Here's my (completely unsubstantiated) theory. It happend literally the day after crossing $500 & 50K views in adsense. I'm guessing one of those was a trigger for manual review by some contractor, perhaps overseas. They looked at my sites for 3 sec, found them to be cookie-cutter and decided to blacklist the account. I get the impression they shoot first, ask questions later. I didn't feel like dealing with it all or starting over so I just moved on to other things.
I talked to someone from Google at I/O who should know and he claimed they don't play "Whack a mole" with websites. They will tweak their ranking algorithm to punish the behavior they see in a web site they don't want to be ranked.
That was probably me. We have two sides to the webspam team at Google: engineering and manual. We definitely prefer to write algorithms so that we avoid dealing with individual websites--the idea is that you strive to fix the root cause of an issue, not to tackle specific sites.

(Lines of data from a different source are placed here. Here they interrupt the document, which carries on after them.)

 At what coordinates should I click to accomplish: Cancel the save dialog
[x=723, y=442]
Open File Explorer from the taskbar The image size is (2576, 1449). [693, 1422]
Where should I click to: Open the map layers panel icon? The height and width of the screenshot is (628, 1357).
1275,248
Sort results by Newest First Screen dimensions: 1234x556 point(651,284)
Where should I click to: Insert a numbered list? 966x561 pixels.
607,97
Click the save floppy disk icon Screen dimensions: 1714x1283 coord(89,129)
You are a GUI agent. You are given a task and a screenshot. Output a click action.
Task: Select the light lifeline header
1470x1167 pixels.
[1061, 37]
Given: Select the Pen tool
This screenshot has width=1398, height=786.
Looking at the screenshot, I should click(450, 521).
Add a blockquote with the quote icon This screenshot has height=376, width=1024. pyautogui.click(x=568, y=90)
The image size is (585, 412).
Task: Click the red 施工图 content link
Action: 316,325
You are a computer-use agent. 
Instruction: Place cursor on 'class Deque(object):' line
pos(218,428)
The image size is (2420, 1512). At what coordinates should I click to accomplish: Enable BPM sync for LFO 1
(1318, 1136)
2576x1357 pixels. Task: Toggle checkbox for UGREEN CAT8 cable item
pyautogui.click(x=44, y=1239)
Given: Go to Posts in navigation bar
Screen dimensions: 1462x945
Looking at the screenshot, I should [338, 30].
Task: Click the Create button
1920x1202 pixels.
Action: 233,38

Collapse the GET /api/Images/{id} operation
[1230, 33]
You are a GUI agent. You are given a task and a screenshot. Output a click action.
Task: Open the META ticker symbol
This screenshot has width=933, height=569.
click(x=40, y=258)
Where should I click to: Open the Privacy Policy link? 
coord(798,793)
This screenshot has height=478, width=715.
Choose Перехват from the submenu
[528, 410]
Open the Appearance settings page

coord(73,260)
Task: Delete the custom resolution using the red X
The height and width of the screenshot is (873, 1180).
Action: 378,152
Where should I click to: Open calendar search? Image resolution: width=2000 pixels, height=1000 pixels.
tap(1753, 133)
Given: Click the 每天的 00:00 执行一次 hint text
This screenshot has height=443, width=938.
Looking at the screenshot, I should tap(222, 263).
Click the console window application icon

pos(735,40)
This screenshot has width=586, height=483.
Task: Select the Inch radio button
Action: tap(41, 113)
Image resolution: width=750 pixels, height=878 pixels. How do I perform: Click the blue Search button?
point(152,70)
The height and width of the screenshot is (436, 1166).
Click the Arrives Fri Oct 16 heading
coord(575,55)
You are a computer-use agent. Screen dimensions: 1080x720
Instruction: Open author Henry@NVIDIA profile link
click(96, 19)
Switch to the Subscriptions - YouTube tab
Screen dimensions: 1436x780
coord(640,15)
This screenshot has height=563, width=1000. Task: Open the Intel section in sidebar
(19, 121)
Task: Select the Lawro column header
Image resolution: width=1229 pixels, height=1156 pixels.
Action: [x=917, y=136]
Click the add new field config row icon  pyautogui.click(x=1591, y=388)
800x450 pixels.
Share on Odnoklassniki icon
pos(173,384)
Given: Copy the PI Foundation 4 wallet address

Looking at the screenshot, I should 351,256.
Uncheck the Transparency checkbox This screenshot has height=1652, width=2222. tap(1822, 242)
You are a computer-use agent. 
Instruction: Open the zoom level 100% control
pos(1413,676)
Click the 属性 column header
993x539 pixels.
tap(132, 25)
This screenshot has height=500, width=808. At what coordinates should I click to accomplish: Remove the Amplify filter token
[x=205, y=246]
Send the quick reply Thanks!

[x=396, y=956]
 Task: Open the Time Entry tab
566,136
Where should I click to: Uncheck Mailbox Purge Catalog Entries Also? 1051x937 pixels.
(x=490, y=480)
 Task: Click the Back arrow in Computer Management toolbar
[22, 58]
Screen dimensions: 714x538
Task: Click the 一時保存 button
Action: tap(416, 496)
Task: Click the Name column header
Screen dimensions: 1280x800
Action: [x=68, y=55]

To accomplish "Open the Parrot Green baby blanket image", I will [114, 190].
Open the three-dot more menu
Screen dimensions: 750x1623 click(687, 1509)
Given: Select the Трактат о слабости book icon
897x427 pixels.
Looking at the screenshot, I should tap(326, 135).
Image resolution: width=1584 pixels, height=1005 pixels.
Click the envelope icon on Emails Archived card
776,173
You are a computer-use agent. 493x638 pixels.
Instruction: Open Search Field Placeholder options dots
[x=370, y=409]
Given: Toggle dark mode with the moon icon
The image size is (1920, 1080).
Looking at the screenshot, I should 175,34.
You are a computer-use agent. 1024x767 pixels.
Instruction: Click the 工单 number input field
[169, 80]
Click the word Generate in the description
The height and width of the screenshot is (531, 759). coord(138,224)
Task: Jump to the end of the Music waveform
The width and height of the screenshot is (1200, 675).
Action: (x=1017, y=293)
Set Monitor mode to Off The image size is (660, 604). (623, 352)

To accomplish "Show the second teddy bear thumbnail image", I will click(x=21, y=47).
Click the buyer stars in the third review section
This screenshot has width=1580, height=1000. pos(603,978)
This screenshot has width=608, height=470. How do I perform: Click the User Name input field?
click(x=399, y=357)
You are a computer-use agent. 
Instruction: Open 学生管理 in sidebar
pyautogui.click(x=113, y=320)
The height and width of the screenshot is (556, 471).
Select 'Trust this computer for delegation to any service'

However, if we see a website that violates our guidelines and that gets past the algorithms, we are willing to take manual action. Where possible, we use the output of the manual team not only to reduce spam itself, but to train the next iteration of algorithms.
For example, one of the big issues in blackhat spam this past year was illegally hacked sites. Our algorithms weren't doing the best job on hacked sites, so the manual team kept an eye out for hacked sites to remove them (and often to alert the website owners that they'd been hacked). The data generated by the manual team helped us build and deploy multiple new algorithms to detect hacked sites, leading to a 90% reduction in the number of hacked sites showing up in Google's search results in the past few months. That decrease in hacked spam in turn frees up the manual team to tackle the next bleeding-edge technique the spammers use.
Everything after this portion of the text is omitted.